++++ EXCERPTED DATA ++++

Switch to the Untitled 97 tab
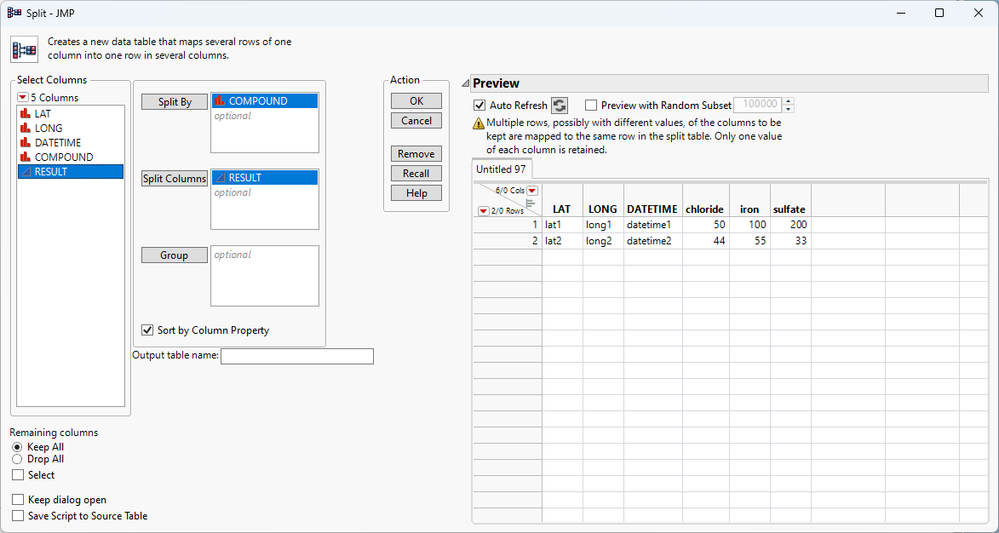Screen dimensions: 999x533 pos(501,169)
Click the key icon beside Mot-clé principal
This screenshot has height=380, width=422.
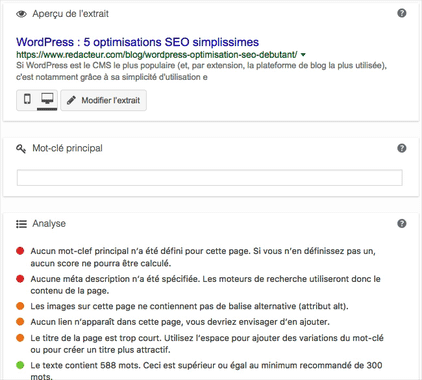21,149
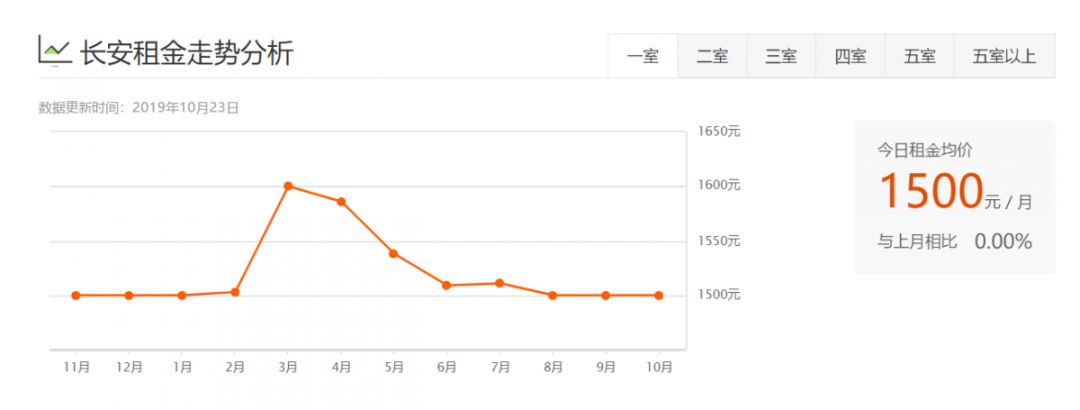Click the 2月 data point
Image resolution: width=1080 pixels, height=410 pixels.
[x=235, y=292]
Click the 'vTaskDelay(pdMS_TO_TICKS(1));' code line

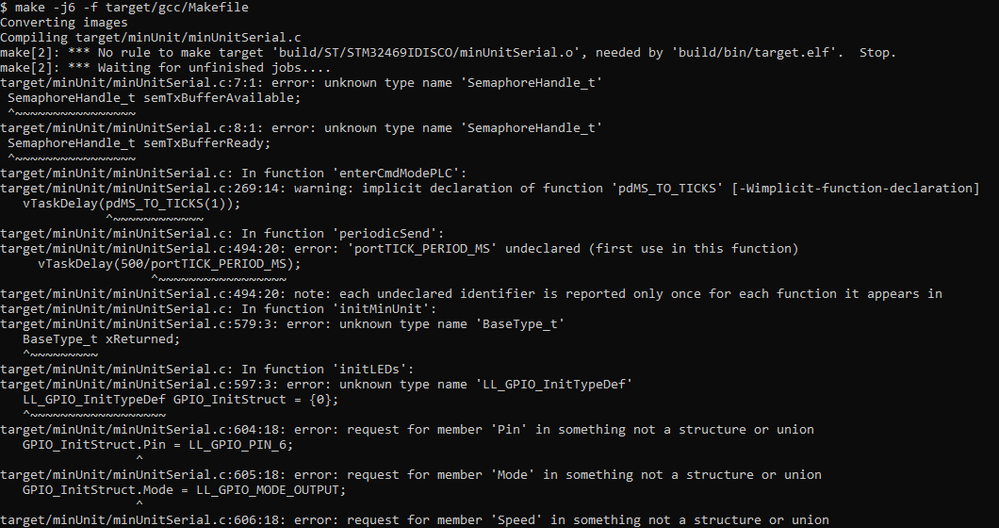(132, 203)
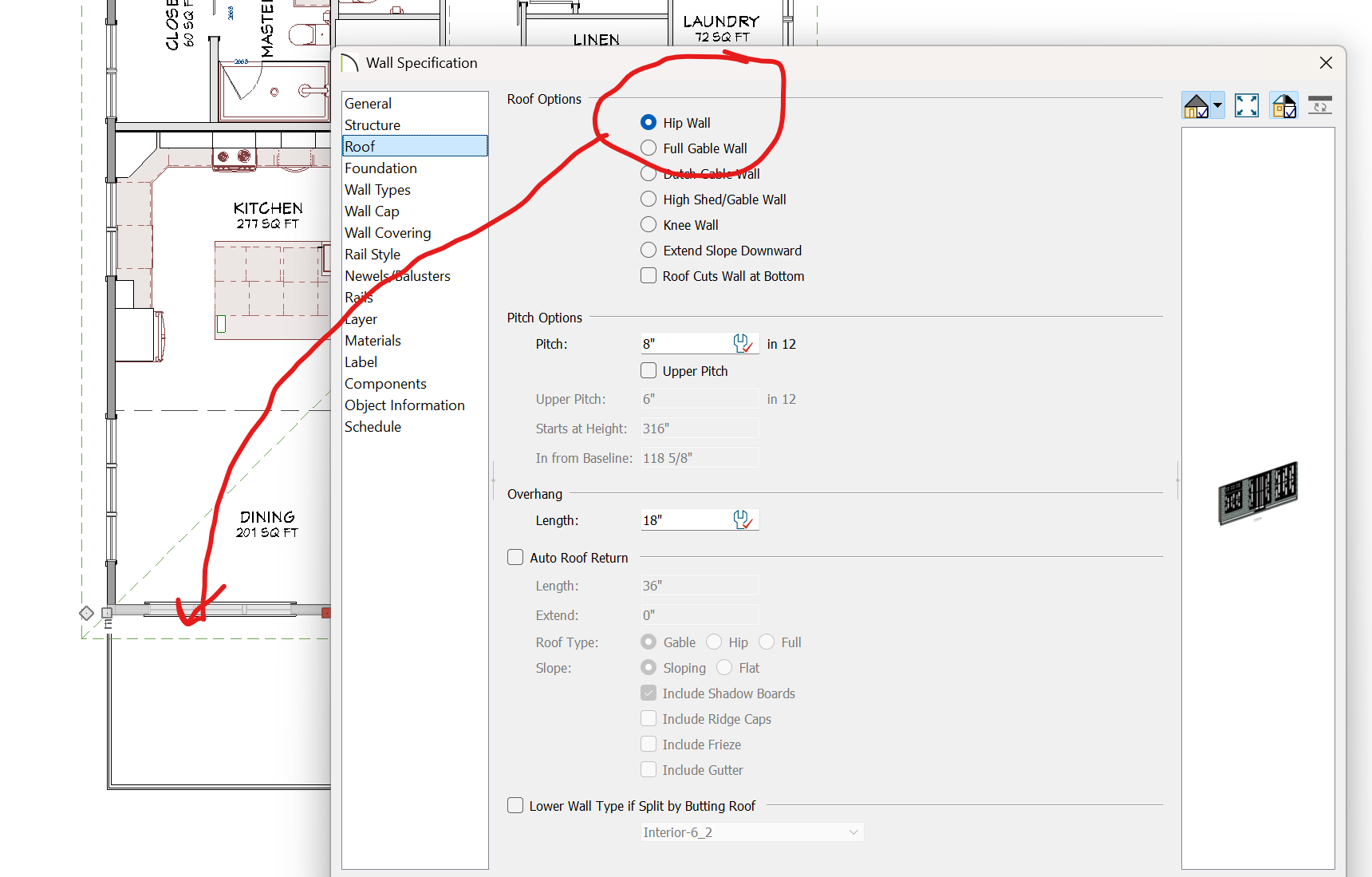
Task: Click the wrench icon beside Overhang Length
Action: (743, 520)
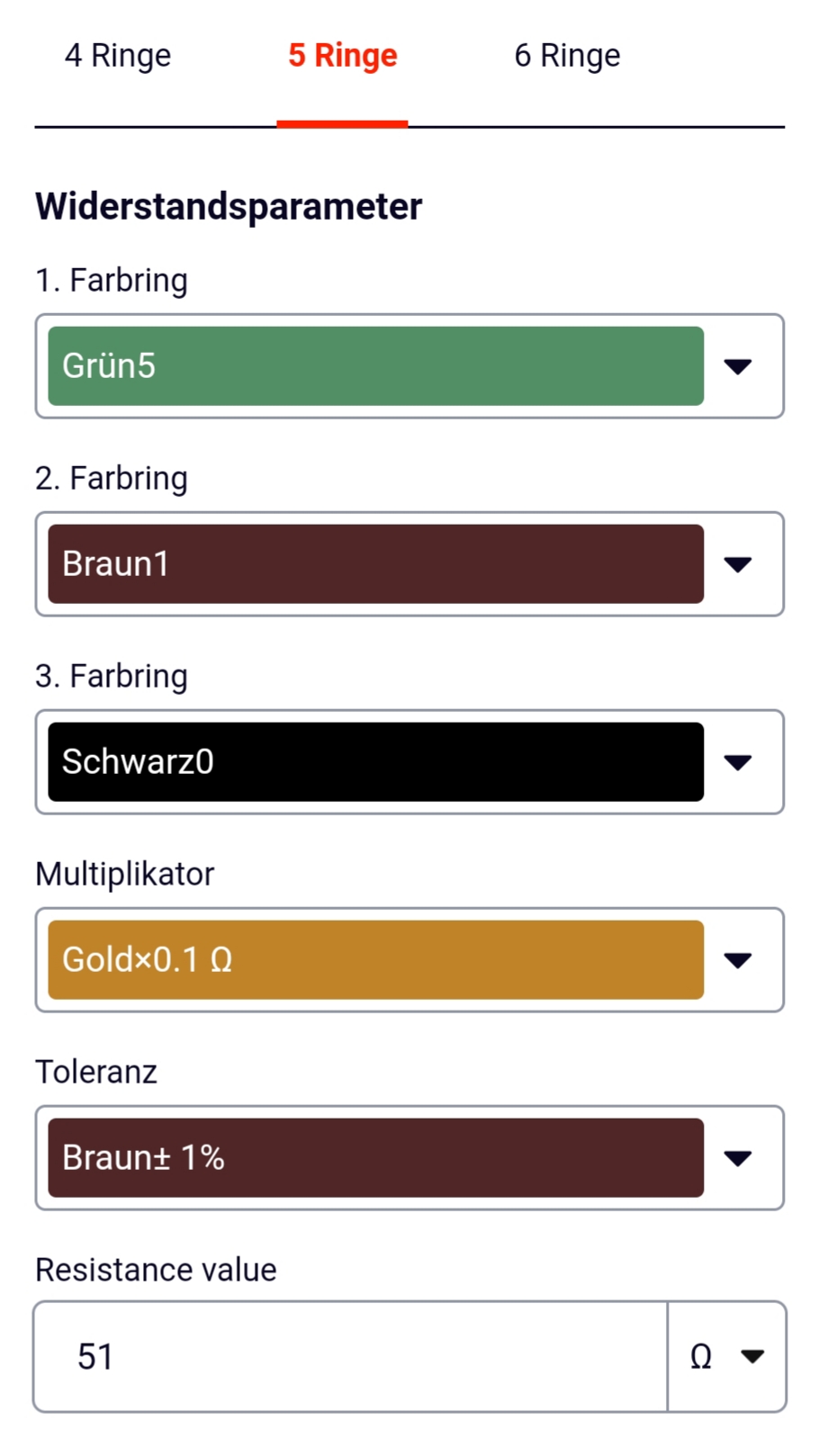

++++

**THE PROBLEM**
With the pictures omitted, restate every entry above word for word.

**SOLUTION TO THE PROBLEM**
Switch to the Untitled 97 tab
Screen dimensions: 999x533 pos(501,169)
Click the key icon beside Mot-clé principal
This screenshot has height=380, width=422.
21,149
Click the 2月 data point
Image resolution: width=1080 pixels, height=410 pixels.
[x=235, y=292]
Click the 'vTaskDelay(pdMS_TO_TICKS(1));' code line

(132, 203)
Task: Click the wrench icon beside Overhang Length
Action: (743, 520)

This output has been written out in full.